E as gerações atuais andam se importando cada vez mais com esse mundo, digamos, diferente. Em 2016, a ONU realizou uma pesquisa sobre responsabilidade social corporativa com 1.699 alunos de escolas de negócio ao redor do globo. Metade dos entrevistados afirmou que abriria mão de 20% do salário para trabalhar em uma empresa preocupada com o bem-estar de seus colaboradores. Um em cada cinco afirmou que toparia deixar de receber 40% da renda mensal para fazer parte do quadro de funcionários de organizações focadas em responsabilidade social.
Há três anos, a Universidade de Columbia, em Nova York, instituiu um curso obrigatório sobre sexo e consentimento para graduandos e pós-graduandos não só dos cursos de negócios, mas também para estudantes de outras áreas.
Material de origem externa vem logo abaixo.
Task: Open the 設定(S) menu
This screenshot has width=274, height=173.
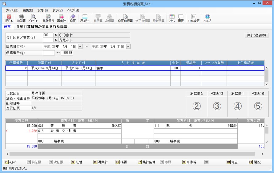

Os próprios alunos estão se mobilizando. Futuros homens de negócios de Columbia, Dartmouth e Harvard se juntaram para formar os Manbassadors, fusão das palavras “man” (homem) e “ambassador” (embaixador), grupos de homens que se comprometem a apoiar as mulheres na luta pela igualdade de gênero no mundo corporativo, que se reúnem para discutir maneiras de fazer isso. “Gerenciar a desigualdade faz parte do nosso trabalho”, diz Michael Richardson, aluno do quinto semestre de Columbia. O estudante de 20 anos, que sonha ser CEO de uma companhia da área esportiva, diz sem pensar duas vezes: “Mesmo que a gente seja beneficiado por essa desigualdade, devemos lutar para que ela chegue ao fim”.